### [WHAT IS ASKED]
Retype the lines of the entries below exactly, starting at the line that contains "1170x1036 pixels. At" and ending at the line that contains "(x=400, y=71)", with both of those lines included.

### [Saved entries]
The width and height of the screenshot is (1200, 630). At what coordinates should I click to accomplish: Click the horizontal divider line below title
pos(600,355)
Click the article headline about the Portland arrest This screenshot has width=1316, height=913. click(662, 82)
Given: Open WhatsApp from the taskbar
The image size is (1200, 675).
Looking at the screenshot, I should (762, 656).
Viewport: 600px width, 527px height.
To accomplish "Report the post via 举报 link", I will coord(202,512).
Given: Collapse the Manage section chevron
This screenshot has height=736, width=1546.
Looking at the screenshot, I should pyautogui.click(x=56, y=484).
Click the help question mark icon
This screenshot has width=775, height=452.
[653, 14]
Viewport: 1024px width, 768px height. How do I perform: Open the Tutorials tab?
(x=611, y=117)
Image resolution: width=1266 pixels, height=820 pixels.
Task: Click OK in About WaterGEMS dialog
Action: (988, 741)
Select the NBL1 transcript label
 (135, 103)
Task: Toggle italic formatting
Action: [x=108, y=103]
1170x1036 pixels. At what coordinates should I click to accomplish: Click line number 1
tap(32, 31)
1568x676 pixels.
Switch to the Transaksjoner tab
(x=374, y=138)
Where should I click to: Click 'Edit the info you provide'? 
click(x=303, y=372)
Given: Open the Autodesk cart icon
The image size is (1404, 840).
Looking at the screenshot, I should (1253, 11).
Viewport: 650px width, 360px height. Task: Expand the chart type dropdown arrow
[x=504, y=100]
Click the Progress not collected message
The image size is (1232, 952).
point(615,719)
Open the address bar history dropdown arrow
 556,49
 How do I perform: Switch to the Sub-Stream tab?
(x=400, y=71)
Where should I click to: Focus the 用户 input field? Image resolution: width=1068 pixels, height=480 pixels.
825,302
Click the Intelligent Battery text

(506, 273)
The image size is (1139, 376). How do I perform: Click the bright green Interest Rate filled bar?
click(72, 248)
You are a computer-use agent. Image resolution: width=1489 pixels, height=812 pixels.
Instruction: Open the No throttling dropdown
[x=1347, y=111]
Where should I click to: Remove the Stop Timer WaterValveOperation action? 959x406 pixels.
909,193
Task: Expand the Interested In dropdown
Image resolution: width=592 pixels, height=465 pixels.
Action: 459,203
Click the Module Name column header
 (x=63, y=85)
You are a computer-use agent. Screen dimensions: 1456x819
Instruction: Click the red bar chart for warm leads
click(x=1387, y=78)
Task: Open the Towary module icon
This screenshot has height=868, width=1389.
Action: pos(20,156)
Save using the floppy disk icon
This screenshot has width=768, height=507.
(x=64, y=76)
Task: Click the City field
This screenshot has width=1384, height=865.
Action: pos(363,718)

### [EXERCISE RESULT]
1170x1036 pixels. At what coordinates should I click to accomplish: Click line number 1
tap(32, 31)
1568x676 pixels.
Switch to the Transaksjoner tab
(x=374, y=138)
Where should I click to: Click 'Edit the info you provide'? 
click(x=303, y=372)
Given: Open the Autodesk cart icon
The image size is (1404, 840).
Looking at the screenshot, I should (1253, 11).
Viewport: 650px width, 360px height. Task: Expand the chart type dropdown arrow
[x=504, y=100]
Click the Progress not collected message
The image size is (1232, 952).
point(615,719)
Open the address bar history dropdown arrow
 556,49
 How do I perform: Switch to the Sub-Stream tab?
(x=400, y=71)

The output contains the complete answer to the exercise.